First, the gas flow rate was varied from 0.2 to 2.5 mL min-1 to investigate its effect on the reaction. Figure 7b shows the effect of the gas flow rate on the CH4 consumption rate and the consumption ratio of CH4 in the initial 1 h of the reaction. The CH4 consumption rate in the IMBR remained constant at approximately 23 μmol h-1 when the gas flow rate was in the range from 0.2 to 1 mL min-1, while the consumption ratio of CH4 decreased from 24.2% to 5.1% in this range. On the other hand, the CH4 consumption rate decreased from 23 μmol h-1 to 8.6 μmol h-1 when the gas flow rate increased from 1 to 2.5 mL min-1, and the consumption ratio of CH4 further decreased to 0.7%. This suggests that the space time of CH4 in the IMBR is too short to maintain the same CH4 consumption rate as that at 1 mL min-1 when the gas flow rate is above 1.5 mL min-1. Then, we tried to run the IMBR by flowing the gas at 0.2 mL min-1 in its gas chamber for more than 3 d for the continuous bioconversion of CH4 into CH3OH by a microbial gas-phase reaction.
The time courses of CH4 concentration in a gas exhausted from the gas chamber and CH3OH concentration in a liquid discharged from the liquid chamber are shown in Fig. 7c. The CH4 consumption ratio and conversion of CH4 into CH3OH over time are shown in Fig. 7d.

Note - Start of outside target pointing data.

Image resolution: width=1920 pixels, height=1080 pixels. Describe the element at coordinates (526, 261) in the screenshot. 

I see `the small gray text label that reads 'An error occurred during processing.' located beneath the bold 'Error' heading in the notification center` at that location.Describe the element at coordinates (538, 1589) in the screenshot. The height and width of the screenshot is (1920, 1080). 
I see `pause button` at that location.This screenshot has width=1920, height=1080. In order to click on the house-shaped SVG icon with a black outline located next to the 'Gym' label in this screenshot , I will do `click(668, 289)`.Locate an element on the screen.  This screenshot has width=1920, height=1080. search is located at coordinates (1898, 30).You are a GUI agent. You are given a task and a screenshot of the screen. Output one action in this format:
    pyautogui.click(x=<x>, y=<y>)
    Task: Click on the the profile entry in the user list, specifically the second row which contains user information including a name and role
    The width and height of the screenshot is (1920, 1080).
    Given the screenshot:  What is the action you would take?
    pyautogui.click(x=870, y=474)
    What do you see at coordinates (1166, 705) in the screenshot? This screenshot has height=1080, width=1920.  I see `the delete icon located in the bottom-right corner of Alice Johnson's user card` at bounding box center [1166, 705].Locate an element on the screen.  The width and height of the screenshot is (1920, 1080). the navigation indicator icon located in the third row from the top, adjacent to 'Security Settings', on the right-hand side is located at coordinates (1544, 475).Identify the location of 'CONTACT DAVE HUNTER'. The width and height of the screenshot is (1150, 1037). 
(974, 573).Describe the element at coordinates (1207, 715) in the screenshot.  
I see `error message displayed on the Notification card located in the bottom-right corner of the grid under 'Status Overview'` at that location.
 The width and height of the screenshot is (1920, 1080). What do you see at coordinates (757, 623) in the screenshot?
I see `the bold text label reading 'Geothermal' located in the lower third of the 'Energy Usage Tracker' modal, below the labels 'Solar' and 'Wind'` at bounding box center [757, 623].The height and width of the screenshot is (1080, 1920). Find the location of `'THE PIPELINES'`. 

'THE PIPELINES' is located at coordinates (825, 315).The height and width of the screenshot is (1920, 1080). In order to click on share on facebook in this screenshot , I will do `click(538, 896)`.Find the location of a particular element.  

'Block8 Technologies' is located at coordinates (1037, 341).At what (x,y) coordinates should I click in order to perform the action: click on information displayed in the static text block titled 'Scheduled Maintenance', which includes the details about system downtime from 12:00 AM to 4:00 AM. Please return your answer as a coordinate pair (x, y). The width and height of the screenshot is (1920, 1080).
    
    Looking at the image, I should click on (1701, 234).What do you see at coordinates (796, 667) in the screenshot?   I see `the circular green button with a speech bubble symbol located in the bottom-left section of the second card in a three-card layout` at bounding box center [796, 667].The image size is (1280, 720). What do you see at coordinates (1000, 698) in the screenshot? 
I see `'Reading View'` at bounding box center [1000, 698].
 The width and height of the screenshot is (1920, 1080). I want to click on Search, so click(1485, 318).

The CH4 concentration in the exhausted gas decreased from 20.0% (v/v) to 15.3% (v/v) in the first 4 h of the reaction, increased slightly to 16.9% (v/v) in the next 36 h, and thereafter remained at approximately 16.7% (v/v) in the steady state. In the 3-d operation, the consumption ratio of CH4 decreased from 23.4% to 17.6%. The variation in the CH3OH concentration of the discharged solution showed a trend in response to that of the exhausted CH4 concentration, although the response was slightly delayed. The produced CH3OH initially increased and reached 1.4 mM in 15 h. Then, it slowly decreased along with the drop in the consumption rate of CH4 and then remained constant at 1.0 mM after 40 h to the end of the experiment. During the continuous operation of the reactor, the production rate of CH3OH reached a maximum of 7.1 μmol h-1 at 15 h and a constant of 4.4 ± 0.2 μmol h-1 in the steady state. The average conversion in the steady state was approximately 27%. CH3OH productivity in the steady state was 0.88 mmol L-1 h-1 in the proposed IMBR.